• **Your assignment**: Tally how many lines in the data hold the word "type", and give the result with no other text.

• **Available records**:
· · · · · · ·

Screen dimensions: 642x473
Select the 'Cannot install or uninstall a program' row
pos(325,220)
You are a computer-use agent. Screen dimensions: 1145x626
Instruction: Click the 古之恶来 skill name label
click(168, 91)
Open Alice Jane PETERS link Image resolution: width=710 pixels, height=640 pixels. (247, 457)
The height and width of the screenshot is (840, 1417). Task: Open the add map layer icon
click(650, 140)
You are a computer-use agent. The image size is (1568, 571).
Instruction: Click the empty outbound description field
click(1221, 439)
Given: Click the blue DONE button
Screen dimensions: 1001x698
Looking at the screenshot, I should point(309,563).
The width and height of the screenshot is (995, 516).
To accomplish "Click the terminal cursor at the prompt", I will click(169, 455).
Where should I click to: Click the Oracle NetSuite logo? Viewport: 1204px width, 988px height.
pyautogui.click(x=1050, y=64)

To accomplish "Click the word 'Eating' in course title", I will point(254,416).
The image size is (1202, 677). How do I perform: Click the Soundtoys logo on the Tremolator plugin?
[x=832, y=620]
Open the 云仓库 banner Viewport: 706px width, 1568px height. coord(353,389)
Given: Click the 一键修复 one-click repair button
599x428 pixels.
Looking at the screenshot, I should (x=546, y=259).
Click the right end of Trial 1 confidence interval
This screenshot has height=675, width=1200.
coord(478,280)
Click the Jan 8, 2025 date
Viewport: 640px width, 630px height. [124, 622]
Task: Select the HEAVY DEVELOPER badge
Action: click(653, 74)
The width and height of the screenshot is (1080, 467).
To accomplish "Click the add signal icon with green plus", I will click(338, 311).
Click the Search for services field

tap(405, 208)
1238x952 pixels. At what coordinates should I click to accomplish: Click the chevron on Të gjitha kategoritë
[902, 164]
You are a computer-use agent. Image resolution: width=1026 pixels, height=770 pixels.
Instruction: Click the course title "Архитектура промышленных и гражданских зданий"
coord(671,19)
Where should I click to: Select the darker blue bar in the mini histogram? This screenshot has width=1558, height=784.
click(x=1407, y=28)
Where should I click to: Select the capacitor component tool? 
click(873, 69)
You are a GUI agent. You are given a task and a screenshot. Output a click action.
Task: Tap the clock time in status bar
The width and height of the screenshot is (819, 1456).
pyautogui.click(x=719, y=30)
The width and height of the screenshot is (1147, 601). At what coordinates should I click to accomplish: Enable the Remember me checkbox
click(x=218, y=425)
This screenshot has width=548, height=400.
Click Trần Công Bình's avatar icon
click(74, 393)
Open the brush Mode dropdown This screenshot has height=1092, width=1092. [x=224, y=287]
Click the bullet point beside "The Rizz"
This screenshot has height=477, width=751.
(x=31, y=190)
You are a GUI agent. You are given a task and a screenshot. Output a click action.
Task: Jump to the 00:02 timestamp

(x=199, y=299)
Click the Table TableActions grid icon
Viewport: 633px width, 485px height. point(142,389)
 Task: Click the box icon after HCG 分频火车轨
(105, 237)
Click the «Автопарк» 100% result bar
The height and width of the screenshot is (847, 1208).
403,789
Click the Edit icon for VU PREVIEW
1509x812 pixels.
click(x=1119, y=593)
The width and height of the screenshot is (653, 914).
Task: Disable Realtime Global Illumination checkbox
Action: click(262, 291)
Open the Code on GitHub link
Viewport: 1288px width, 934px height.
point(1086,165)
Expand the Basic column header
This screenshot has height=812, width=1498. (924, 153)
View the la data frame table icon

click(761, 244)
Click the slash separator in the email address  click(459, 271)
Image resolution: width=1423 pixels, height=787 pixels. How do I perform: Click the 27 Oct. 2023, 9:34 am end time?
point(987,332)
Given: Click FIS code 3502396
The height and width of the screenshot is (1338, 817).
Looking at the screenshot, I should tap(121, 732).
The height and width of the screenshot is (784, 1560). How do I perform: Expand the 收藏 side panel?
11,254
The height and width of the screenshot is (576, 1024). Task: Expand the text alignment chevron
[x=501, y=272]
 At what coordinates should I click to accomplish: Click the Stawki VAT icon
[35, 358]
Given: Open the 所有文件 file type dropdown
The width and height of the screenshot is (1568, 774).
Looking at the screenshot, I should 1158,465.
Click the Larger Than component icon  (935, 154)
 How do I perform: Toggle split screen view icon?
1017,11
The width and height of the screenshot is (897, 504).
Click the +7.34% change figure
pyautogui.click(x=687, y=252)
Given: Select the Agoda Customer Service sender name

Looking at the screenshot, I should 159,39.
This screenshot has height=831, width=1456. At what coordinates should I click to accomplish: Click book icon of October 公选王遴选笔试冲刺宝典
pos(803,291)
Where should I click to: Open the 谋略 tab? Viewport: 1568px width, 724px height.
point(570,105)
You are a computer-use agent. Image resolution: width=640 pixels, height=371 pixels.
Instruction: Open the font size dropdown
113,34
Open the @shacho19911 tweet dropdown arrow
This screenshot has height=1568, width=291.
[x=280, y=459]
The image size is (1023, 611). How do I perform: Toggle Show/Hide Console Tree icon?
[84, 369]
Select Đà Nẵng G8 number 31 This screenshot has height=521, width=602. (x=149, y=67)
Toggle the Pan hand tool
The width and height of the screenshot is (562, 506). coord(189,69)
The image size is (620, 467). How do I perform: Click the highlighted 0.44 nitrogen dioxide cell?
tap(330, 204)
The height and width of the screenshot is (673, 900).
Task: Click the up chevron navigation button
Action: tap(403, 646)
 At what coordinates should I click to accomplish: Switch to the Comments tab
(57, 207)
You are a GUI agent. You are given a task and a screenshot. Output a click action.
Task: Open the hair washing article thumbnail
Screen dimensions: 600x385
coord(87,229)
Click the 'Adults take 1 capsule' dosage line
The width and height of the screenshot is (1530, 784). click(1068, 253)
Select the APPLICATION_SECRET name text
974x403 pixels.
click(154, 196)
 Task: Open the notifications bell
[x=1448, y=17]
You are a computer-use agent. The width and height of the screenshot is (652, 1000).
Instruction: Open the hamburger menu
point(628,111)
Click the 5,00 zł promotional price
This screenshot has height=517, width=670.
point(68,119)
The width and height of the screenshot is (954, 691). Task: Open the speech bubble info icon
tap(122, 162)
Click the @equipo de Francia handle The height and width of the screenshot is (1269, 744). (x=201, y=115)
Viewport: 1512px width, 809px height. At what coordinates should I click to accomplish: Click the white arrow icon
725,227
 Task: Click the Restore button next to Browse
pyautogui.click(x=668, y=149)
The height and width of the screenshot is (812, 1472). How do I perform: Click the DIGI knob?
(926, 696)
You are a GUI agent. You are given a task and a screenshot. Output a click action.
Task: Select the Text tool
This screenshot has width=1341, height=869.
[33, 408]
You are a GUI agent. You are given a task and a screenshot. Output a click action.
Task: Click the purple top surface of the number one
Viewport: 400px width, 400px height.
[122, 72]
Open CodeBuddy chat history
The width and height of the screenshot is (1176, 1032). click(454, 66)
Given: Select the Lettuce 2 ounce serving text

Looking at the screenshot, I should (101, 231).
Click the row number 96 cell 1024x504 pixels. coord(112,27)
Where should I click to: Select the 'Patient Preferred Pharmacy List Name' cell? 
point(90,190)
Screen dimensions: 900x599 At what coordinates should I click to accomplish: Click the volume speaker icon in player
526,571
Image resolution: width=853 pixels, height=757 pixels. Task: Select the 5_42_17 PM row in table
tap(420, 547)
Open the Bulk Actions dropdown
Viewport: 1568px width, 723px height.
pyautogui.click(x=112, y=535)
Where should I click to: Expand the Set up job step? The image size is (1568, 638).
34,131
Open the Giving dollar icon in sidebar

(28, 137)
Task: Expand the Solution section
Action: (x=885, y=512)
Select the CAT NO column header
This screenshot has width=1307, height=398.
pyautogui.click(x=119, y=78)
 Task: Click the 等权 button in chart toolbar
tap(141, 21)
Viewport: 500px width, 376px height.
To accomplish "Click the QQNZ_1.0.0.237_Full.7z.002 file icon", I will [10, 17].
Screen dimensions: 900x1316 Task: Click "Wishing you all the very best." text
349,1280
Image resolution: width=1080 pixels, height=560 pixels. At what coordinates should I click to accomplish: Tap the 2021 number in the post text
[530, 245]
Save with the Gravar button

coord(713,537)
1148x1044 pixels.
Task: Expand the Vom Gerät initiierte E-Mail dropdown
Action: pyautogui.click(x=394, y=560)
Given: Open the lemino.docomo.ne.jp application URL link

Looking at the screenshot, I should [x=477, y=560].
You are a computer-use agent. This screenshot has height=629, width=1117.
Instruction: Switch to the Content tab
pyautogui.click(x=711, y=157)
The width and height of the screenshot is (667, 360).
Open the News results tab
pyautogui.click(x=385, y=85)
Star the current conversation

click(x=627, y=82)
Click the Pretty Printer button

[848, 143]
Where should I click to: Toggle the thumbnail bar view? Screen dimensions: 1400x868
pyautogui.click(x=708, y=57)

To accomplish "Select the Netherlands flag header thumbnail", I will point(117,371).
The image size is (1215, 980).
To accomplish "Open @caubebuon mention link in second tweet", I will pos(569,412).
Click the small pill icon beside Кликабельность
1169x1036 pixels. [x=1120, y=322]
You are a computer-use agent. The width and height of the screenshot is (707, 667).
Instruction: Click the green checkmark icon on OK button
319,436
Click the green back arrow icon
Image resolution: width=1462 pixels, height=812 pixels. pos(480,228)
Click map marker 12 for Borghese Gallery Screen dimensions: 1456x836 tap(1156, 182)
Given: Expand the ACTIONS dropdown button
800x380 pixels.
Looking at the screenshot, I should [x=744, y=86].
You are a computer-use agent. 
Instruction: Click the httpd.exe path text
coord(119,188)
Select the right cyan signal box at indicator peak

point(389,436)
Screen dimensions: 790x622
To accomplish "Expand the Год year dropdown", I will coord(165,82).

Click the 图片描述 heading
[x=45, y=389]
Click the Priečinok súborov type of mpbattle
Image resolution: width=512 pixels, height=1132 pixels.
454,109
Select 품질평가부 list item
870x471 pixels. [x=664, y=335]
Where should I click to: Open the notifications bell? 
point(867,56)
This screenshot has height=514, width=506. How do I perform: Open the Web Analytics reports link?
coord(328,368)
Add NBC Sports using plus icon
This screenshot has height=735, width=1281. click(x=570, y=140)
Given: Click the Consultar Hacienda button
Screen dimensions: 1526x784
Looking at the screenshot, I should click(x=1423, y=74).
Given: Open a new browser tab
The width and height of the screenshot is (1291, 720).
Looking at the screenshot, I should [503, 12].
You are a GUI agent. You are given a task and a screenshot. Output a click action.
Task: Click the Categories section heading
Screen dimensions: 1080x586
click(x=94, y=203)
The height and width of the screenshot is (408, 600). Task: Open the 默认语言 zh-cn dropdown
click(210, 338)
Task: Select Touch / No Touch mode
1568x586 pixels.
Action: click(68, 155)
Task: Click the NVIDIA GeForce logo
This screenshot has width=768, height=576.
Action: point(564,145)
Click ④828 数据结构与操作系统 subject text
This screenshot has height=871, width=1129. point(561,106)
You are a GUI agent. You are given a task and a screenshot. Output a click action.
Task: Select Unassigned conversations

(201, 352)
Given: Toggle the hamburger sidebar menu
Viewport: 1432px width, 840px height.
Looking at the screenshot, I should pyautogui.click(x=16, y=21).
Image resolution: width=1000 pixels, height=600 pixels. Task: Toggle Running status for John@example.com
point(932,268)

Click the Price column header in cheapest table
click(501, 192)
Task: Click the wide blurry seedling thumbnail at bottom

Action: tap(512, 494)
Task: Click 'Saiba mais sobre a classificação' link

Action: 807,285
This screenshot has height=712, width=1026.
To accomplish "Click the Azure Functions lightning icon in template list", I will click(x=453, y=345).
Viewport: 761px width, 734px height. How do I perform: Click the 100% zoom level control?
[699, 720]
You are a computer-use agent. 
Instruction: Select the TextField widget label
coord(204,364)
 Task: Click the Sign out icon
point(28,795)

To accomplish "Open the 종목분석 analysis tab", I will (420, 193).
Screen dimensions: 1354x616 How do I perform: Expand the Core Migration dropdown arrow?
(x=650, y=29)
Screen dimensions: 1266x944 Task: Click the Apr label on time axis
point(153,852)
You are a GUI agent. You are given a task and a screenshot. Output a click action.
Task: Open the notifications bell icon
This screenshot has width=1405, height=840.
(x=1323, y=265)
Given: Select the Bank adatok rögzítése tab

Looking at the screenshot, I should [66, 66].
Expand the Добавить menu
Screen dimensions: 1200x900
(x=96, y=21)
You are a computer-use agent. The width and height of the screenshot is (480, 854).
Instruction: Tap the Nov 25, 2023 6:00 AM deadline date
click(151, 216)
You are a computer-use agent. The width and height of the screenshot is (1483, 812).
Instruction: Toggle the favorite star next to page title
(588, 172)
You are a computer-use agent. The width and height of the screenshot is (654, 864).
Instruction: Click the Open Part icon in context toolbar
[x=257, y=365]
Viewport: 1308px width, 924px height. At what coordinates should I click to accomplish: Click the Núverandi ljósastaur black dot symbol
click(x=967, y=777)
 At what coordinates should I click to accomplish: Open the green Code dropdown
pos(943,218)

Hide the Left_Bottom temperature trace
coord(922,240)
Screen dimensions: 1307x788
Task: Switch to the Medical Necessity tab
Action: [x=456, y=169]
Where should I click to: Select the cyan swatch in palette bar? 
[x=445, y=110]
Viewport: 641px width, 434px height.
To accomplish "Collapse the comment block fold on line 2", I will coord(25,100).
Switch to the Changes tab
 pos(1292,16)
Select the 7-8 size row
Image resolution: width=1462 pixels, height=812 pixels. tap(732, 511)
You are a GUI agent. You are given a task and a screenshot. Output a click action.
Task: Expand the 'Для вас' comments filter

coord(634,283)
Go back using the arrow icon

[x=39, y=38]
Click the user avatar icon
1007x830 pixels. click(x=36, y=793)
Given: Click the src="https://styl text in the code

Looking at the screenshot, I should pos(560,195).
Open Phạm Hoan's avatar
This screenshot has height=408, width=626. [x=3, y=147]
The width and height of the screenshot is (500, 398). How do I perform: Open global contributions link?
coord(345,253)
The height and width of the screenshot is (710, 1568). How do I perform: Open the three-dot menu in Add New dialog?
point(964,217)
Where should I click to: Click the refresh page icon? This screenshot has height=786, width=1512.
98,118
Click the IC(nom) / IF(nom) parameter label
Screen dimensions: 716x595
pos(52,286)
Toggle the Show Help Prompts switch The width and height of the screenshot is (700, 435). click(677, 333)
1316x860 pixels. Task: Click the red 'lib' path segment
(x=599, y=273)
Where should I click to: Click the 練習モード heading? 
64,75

· · · · · · ·

• **Response area**: 2